BEGIN

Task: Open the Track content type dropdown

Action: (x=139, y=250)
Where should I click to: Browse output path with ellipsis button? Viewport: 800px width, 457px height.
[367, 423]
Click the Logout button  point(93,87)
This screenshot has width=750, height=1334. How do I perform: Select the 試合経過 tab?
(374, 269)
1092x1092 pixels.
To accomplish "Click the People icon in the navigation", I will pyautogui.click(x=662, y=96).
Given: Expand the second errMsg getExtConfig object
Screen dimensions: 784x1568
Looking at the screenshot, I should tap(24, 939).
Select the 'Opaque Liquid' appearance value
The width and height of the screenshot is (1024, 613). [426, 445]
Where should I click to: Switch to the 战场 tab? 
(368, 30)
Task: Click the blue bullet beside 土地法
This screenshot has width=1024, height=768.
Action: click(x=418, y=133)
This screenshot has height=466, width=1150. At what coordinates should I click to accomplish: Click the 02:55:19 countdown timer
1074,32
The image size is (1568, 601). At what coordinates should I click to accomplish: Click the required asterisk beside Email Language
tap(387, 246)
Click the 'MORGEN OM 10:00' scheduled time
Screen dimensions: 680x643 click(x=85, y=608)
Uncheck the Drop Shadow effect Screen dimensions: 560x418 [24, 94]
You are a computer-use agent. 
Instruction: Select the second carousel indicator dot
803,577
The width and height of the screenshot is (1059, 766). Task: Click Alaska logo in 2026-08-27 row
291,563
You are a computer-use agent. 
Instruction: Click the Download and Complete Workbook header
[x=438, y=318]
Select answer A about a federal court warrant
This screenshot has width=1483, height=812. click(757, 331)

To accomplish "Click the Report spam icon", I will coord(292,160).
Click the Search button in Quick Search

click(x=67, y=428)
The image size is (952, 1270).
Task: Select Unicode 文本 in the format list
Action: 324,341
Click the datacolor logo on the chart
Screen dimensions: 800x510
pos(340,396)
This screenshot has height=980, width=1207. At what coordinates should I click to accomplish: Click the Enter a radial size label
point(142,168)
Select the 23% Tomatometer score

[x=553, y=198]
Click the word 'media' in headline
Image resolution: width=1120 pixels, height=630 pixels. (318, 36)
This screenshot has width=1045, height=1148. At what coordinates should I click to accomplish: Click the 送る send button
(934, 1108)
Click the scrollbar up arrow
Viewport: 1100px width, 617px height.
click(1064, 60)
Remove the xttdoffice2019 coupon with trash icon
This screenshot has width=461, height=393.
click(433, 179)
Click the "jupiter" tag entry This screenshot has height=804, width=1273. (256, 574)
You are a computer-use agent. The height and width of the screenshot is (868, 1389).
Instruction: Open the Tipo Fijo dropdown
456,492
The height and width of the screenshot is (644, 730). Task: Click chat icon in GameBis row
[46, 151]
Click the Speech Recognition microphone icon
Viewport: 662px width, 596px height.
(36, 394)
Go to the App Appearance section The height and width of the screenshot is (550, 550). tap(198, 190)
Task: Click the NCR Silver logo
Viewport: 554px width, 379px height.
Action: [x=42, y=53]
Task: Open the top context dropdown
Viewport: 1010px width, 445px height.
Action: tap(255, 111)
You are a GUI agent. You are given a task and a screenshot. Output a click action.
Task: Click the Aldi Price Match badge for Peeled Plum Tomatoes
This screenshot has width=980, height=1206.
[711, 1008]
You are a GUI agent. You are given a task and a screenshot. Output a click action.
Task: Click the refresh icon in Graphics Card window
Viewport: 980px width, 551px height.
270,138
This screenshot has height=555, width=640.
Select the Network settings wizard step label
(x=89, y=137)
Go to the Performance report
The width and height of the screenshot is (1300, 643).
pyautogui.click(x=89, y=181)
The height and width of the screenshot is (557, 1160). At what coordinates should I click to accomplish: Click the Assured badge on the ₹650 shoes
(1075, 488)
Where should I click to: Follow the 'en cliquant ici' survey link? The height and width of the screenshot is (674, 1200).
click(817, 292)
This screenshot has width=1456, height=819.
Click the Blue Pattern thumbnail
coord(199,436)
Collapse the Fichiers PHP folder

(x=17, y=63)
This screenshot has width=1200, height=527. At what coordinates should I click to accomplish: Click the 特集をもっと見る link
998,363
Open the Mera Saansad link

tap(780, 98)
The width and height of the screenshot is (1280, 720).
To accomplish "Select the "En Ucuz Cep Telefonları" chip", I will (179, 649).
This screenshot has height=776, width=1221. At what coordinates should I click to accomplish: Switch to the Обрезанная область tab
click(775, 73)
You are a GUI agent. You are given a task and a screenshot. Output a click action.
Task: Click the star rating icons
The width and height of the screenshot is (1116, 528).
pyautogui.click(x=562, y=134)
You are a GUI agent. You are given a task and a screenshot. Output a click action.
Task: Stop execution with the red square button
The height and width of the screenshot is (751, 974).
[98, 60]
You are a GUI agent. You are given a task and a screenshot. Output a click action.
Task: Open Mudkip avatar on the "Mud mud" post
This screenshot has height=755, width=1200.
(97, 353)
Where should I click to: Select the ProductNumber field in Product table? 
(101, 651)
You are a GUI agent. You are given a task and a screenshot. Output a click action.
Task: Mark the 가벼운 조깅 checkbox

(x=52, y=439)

END

Faithfully reproduce all of the material.

> _Exercise answer_:
Task: Open the Track content type dropdown

Action: (x=139, y=250)
Where should I click to: Browse output path with ellipsis button? Viewport: 800px width, 457px height.
[367, 423]
Click the Logout button  point(93,87)
This screenshot has width=750, height=1334. How do I perform: Select the 試合経過 tab?
(374, 269)
1092x1092 pixels.
To accomplish "Click the People icon in the navigation", I will pyautogui.click(x=662, y=96).
Given: Expand the second errMsg getExtConfig object
Screen dimensions: 784x1568
Looking at the screenshot, I should tap(24, 939).
Select the 'Opaque Liquid' appearance value
The width and height of the screenshot is (1024, 613). [426, 445]
Where should I click to: Switch to the 战场 tab? 
(368, 30)
Task: Click the blue bullet beside 土地法
This screenshot has width=1024, height=768.
Action: click(x=418, y=133)
This screenshot has height=466, width=1150. At what coordinates should I click to accomplish: Click the 02:55:19 countdown timer
1074,32
The image size is (1568, 601). At what coordinates should I click to accomplish: Click the required asterisk beside Email Language
tap(387, 246)
Click the 'MORGEN OM 10:00' scheduled time
Screen dimensions: 680x643 click(x=85, y=608)
Uncheck the Drop Shadow effect Screen dimensions: 560x418 [24, 94]
You are a computer-use agent. 
Instruction: Select the second carousel indicator dot
803,577
The width and height of the screenshot is (1059, 766). Task: Click Alaska logo in 2026-08-27 row
291,563
You are a computer-use agent. 
Instruction: Click the Download and Complete Workbook header
[x=438, y=318]
Select answer A about a federal court warrant
This screenshot has width=1483, height=812. click(757, 331)

To accomplish "Click the Report spam icon", I will coord(292,160).
Click the Search button in Quick Search

click(x=67, y=428)
The image size is (952, 1270).
Task: Select Unicode 文本 in the format list
Action: 324,341
Click the datacolor logo on the chart
Screen dimensions: 800x510
pos(340,396)
This screenshot has height=980, width=1207. At what coordinates should I click to accomplish: Click the Enter a radial size label
point(142,168)
Select the 23% Tomatometer score

[x=553, y=198]
Click the word 'media' in headline
Image resolution: width=1120 pixels, height=630 pixels. (318, 36)
This screenshot has width=1045, height=1148. At what coordinates should I click to accomplish: Click the 送る send button
(934, 1108)
Click the scrollbar up arrow
Viewport: 1100px width, 617px height.
click(1064, 60)
Remove the xttdoffice2019 coupon with trash icon
This screenshot has width=461, height=393.
click(433, 179)
Click the "jupiter" tag entry This screenshot has height=804, width=1273. (256, 574)
You are a computer-use agent. The height and width of the screenshot is (868, 1389).
Instruction: Open the Tipo Fijo dropdown
456,492
The height and width of the screenshot is (644, 730). Task: Click chat icon in GameBis row
[46, 151]
Click the Speech Recognition microphone icon
Viewport: 662px width, 596px height.
(36, 394)
Go to the App Appearance section The height and width of the screenshot is (550, 550). tap(198, 190)
Task: Click the NCR Silver logo
Viewport: 554px width, 379px height.
Action: [x=42, y=53]
Task: Open the top context dropdown
Viewport: 1010px width, 445px height.
Action: tap(255, 111)
You are a GUI agent. You are given a task and a screenshot. Output a click action.
Task: Click the Aldi Price Match badge for Peeled Plum Tomatoes
This screenshot has width=980, height=1206.
[711, 1008]
You are a GUI agent. You are given a task and a screenshot. Output a click action.
Task: Click the refresh icon in Graphics Card window
Viewport: 980px width, 551px height.
270,138
This screenshot has height=555, width=640.
Select the Network settings wizard step label
(x=89, y=137)
Go to the Performance report
The width and height of the screenshot is (1300, 643).
pyautogui.click(x=89, y=181)
The height and width of the screenshot is (557, 1160). At what coordinates should I click to accomplish: Click the Assured badge on the ₹650 shoes
(1075, 488)
Where should I click to: Follow the 'en cliquant ici' survey link? The height and width of the screenshot is (674, 1200).
click(817, 292)
This screenshot has width=1456, height=819.
Click the Blue Pattern thumbnail
coord(199,436)
Collapse the Fichiers PHP folder

(x=17, y=63)
This screenshot has width=1200, height=527. At what coordinates should I click to accomplish: Click the 特集をもっと見る link
998,363
Open the Mera Saansad link

tap(780, 98)
The width and height of the screenshot is (1280, 720).
To accomplish "Select the "En Ucuz Cep Telefonları" chip", I will (179, 649).
This screenshot has height=776, width=1221. At what coordinates should I click to accomplish: Switch to the Обрезанная область tab
click(775, 73)
You are a GUI agent. You are given a task and a screenshot. Output a click action.
Task: Click the star rating icons
The width and height of the screenshot is (1116, 528).
pyautogui.click(x=562, y=134)
You are a GUI agent. You are given a task and a screenshot. Output a click action.
Task: Stop execution with the red square button
The height and width of the screenshot is (751, 974).
[98, 60]
You are a GUI agent. You are given a task and a screenshot. Output a click action.
Task: Open Mudkip avatar on the "Mud mud" post
This screenshot has height=755, width=1200.
(97, 353)
Where should I click to: Select the ProductNumber field in Product table? 
(101, 651)
You are a GUI agent. You are given a task and a screenshot. Output a click action.
Task: Mark the 가벼운 조깅 checkbox

(x=52, y=439)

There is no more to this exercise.